By Dennis Abrams | @DennisAbrams2
Balraj Bahri Malhotra, owner of Delhi’s legendary Bahrisons Booksellers has died at the age of 87.As reported by Somya Lakhani in The Indian Express:
“In 1953, a 25-year-old man bought a shop in the upscale Khan Market area with the aim of selling something, anything, maybe even stationary.
“A clueless Balraj Bahri Malhotra, on the advice of Prem Sagar who owned Lakshmi Bookstore in Janpath, decided to stock books.
‘Six decades and three stores later, Bahrisons is a name to reckon with, a legend, an institution that in a way defines Delhi.”

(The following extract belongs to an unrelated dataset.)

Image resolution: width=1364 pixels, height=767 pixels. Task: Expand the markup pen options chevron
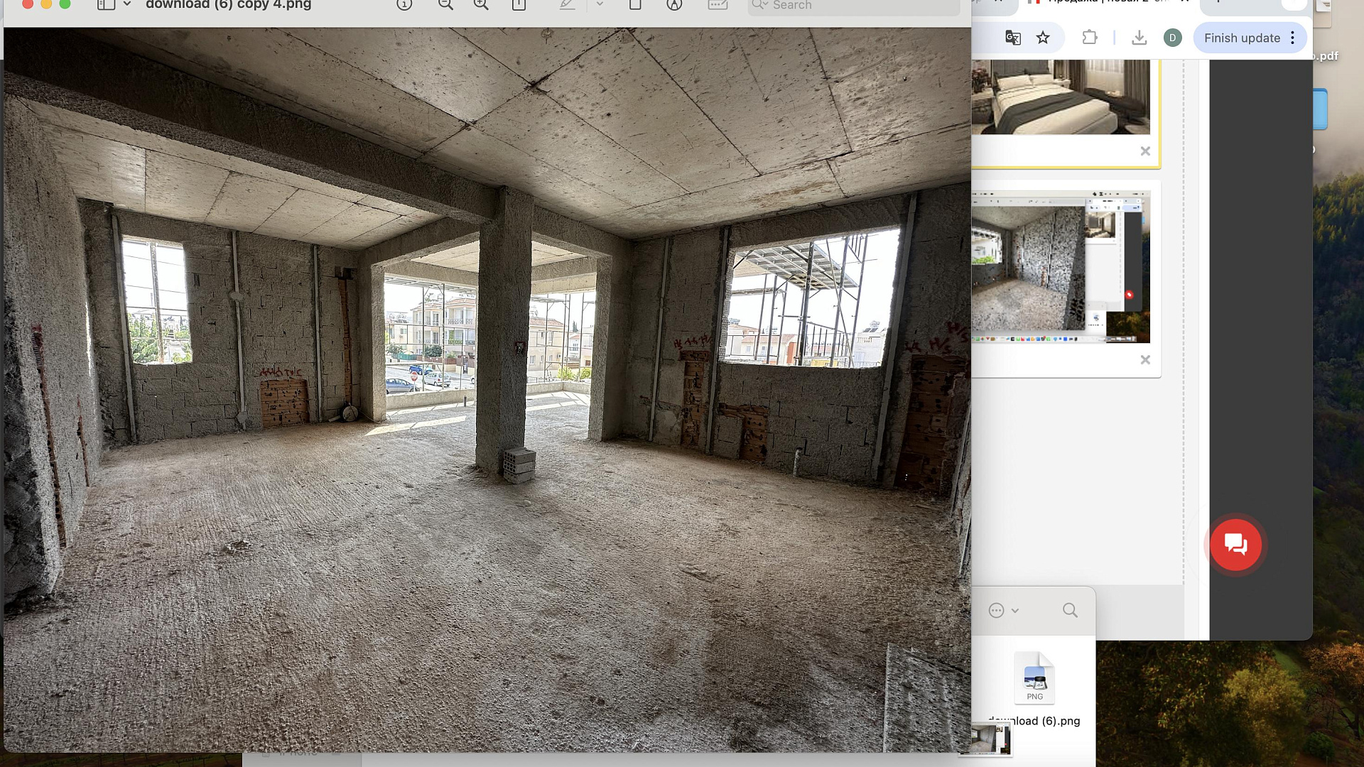(600, 4)

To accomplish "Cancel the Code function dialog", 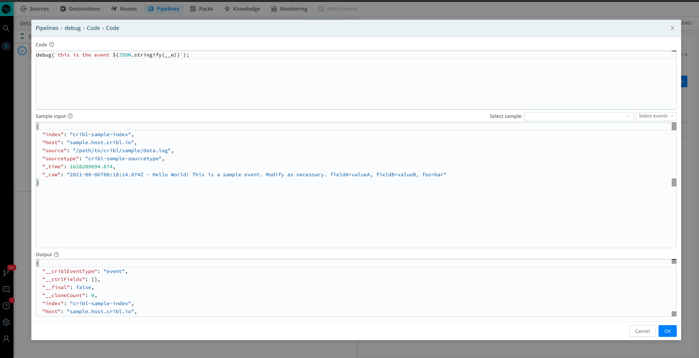I will tap(642, 331).
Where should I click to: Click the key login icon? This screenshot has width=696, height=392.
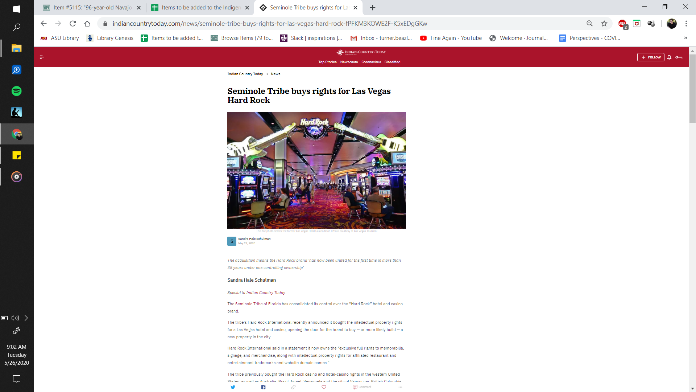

His granddaughter Annachal is quoted by the Express, saying:
“He was such a cool cat. When he opened the store, he knew nothing about books, so everyday he’d sit with a pen and paper and note down what people asked for. Building personal relationships was most important to him and that tradition carries on at Bahrisons even now. Bade Papa would shut the shop during lunchtime, and go look for books that customers asked for.”
Writing for the Times of India, Shobita Dhar quoted former Penguin editor Nandini Mehta in an article published in the Outlook.
“A couple of other mandatory stops…then on to Bahri’s, where we’d perfected the art of reading whole books in 10-minute daily installments while its owner, Mr. Balraj Bahri, looked on indulgently….Mr. Bahri wasn’t always indulgent, though. My brother and I once pooled our money to buy James Thurber’s Is Sex Necessary, a classic of quirky (though squeaky-clean) American humour. Later that evening, Mr Bahri rang up my mother and said, ‘I want to warn you, your children are reading very unsuitable books.'”
Dhar also quoted the publisher and founder of Juggernaut, Chiki Sarkar, who said that Balraj Bahri Malhotra would be greatly missed by publishers: “He was the driving force of the shop in its early history and made Bahrisons a Delhi institution, a place which is serious and passionate about books and authors.”
And Shiva and Ram Chandra series author Amish Tripathi told the Times that Malhotra was of the finest gentlemen he had ever met:
“In the publishing space, he was an institution in himself. And his store in Delhi, Bahrisons, is an important port of call for most who are passionate about reading. Indian publishing—and indeed Indian books—has lost one its strongest pillars.”